Цитируемый отрывок:
+++++

Генделев: Стихи. Проза. Поэтика. Текстология — страница 60 из 90

Из живой литературы (собрания сочинений, биографии, учебники, критика, комментарии) факт выведен, как выводят пятна. Еще бы! Такое пятно на серафических ризах русской поэзии!

Генделев впервые и первый осмелился восстановить пятно в его законных правах и тем развернул русское поэтическое сознание лицом к мрачной бездне наслаждения в бою.

Он сам ходил по ее краю еще со времен той, первой Ливанской войны, да и потом то и дело через край заглядывал: «Ну, а я у бездны на краю с краю на атасе постою…»

Открылась бездна: строфу первую «Памяти Демона» следовало бы не развернуть крыльями любимой Генделевым бабочки, а – свернуть на манер змеи: до того гремуча и ядовита:

Как

змея учат молоку

так

змеи любят молоко

но

в молоке перед грозой скисает жало

гюрзу тенгинского полка

вспоила смерть его строку

железным ржавым молоком

не отпускала от груди

не удержала.

Языковая прокладка строфы ясна: идиома «пригреть змею на своей груди», в смысле – кормящей груди, притом кормящей неосмотрительно: ведь ужалит.

Да вот только: чья грудь? Кто вспоил-вскормил? Конечно, Пушкин, кто ж еще? «…И вырвал грешный мой язык, и празднословный и лукавый, и жало мудрыя змеи в уста замершие мои вложил десницею кровавой».

Этот классический дуэт так давно спелся, что звучит как соло: одна на двоих смертельная дуэль, на каждого – по «пророку», у каждого – по Демону, Пушкин, правда, уточняет: «Мой демон», а Лермонтову и уточнять не надо, и так все ясно: притяжательное местоимение «мой» переведено в личное: «я». Отныне для всех навсегда.

+++++

Что сделать: Какая идиома, по словам отрывка о Генделеве, служит языковой прокладкой первой строфы «Памяти Демона»? Отвечайте только по отрывку о Генделеве.

Исходные данные:
+++++

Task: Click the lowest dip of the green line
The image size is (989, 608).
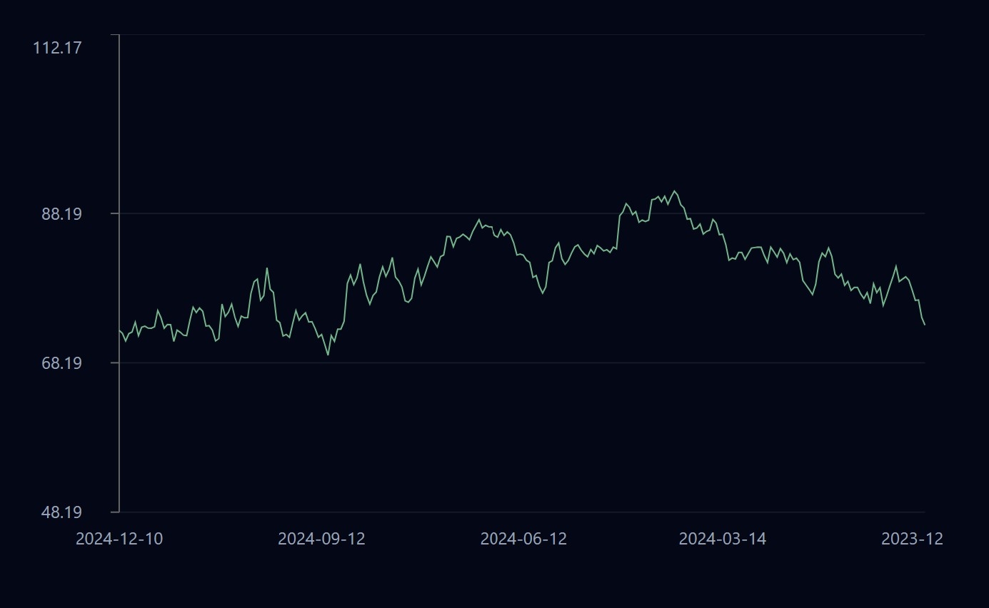Action: 328,355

+++++

Решение задачи: Идиома «пригреть змею на своей груди».